UNITED STATES
SECURITIES AND EXCHANGE COMMISSION
Washington, D.C. 20549
FORM 8-K
CURRENT REPORT
Pursuant to Section 13 or 15(d) of the
Securities Exchange Act of 1934
Date of Report (Date of earliest event reported): December 10, 2008
UNITED TECHNOLOGIES CORPORATION
(Exact name of registrant as specified in its charter)
Delaware | 1-812 | 06-0570975 | ||
(State or other jurisdiction of incorporation) |
(Commission File Number) | (I.R.S. Employer Identification No.) |
One Financial Plaza
Hartford, Connecticut 06103
(Address of principal executive offices, including zip code)
Registrants telephone number, including area code
(860) 728-7000
N/A
(Former name or former address, if changed since last report)

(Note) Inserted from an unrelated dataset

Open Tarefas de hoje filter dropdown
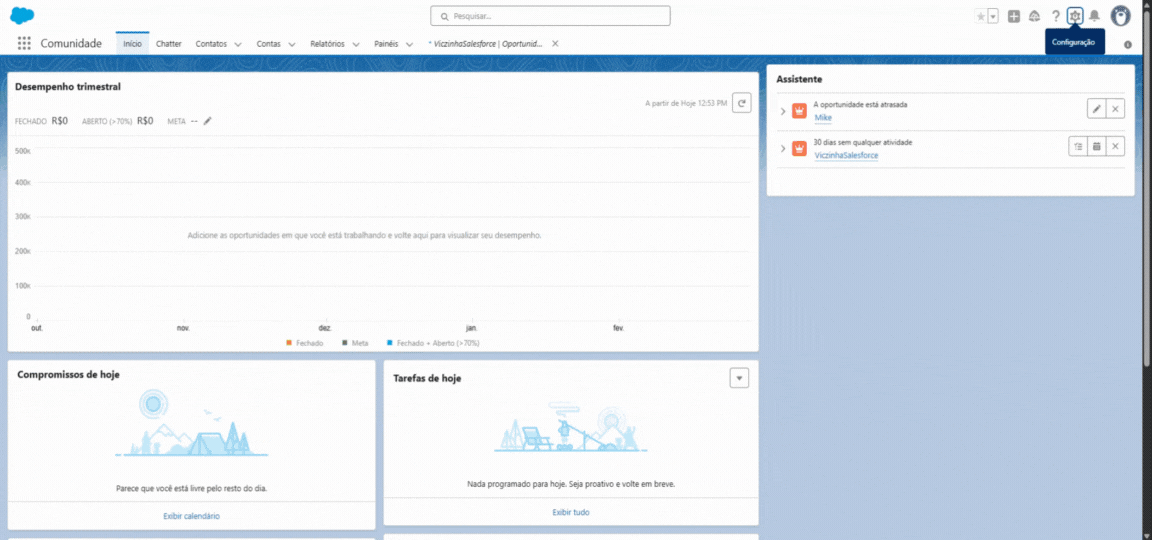 click(x=739, y=378)
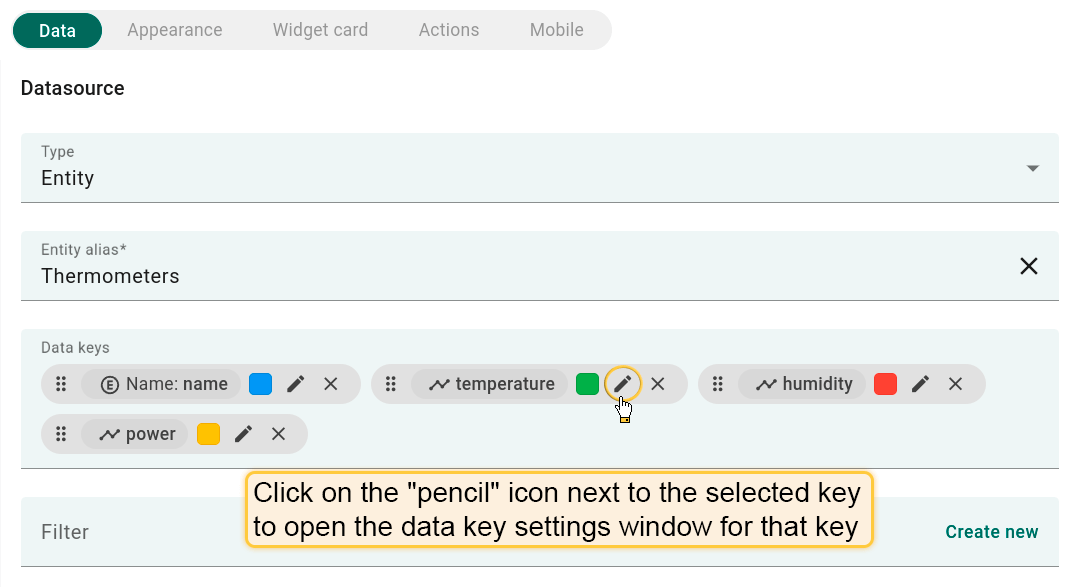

Check the appropriate box below if the Form 8-K filing is intended to simultaneously satisfy the filing obligation of the registrant under any of the following provisions:
¨ | Written communications pursuant to Rule 425 under the Securities Act (17 CFR 230.425) |
¨ | Soliciting material pursuant to Rule 14a-12 under the Exchange Act (17 CFR 240.14a-12) |
¨ | Pre-commencement communications pursuant to Rule 14d-2(b) under the Exchange Act (17 CFR 240.14d-2(b)) |
¨ | Pre-commencement communications pursuant to Rule 13e-4(c) under the Exchange Act (17 CFR 240.13e-4(c)) |
Section 5 Corporate Governance and Management
Item 5.03. | Amendments to Articles of Incorporation or Bylaws; Change in Fiscal Year. |
Effective as of December 10, 2008, the Board of Directors of United Technologies Corporation (UTC or the Company) approved certain amendments to UTCs Bylaws, including the following:
| Section 1.8 was amended to clarify that one or more, rather than two, inspectors of election may be appointed to impartially carry out the duties of inspector of election for shareholders meetings as prescribed by law. |
| Section 1.10 was amended to clarify that such Section shall be the exclusive means for shareholders to make nominations or submit other business before an annual meeting of shareholders, other than matters properly brought under Rule 14a-8 of the Securities Exchange Act of 1934. |
| Section 1.10 was further amended to provide that shareholders submitting the required advance notice of nominations or other business before an annual meeting of shareholders must provide with the advance notice certain additional information, including but not limited to the following information: the class or series and number of shares owned (beneficially and of record) by the shareholder; a description of any relationship pursuant to which the shareholder has rights to vote shares of the Company; a description of any derivative or short positions, profit interests or rights to dividends or performance-related fees the shareholder has with respect to shares of the Companys stock; a description of any agreements with others concerning the proposal of business; a description of material relationships among the shareholder, nominee and others acting in concert; responses to a questionnaire concerning the nominees background and qualifications; written representations regarding any voting commitments of the nominee; and, if required, information concerning the nominees eligibility to serve as an independent director. |
| Section 2.2 was amended to define the term contested election and to specify the date as of which a determination will be made as to the existence of a contested election. |
| Section 6.5 was amended to confirm the rights of directors and officers to advancement of expenses in connection with litigation covered by Section 6.5; to confirm the ability of the Company to provide advancement of expenses to employees and fiduciaries; and to confirm that the rights of indemnification provided to directors and officers under Section 6.5 are rights of contract and not subject to later amendment. |
The preceding is qualified in its entirety by reference to UTCs Bylaws as amended and restated, which are attached hereto as Exhibit 3.1 and are incorporated herein by reference.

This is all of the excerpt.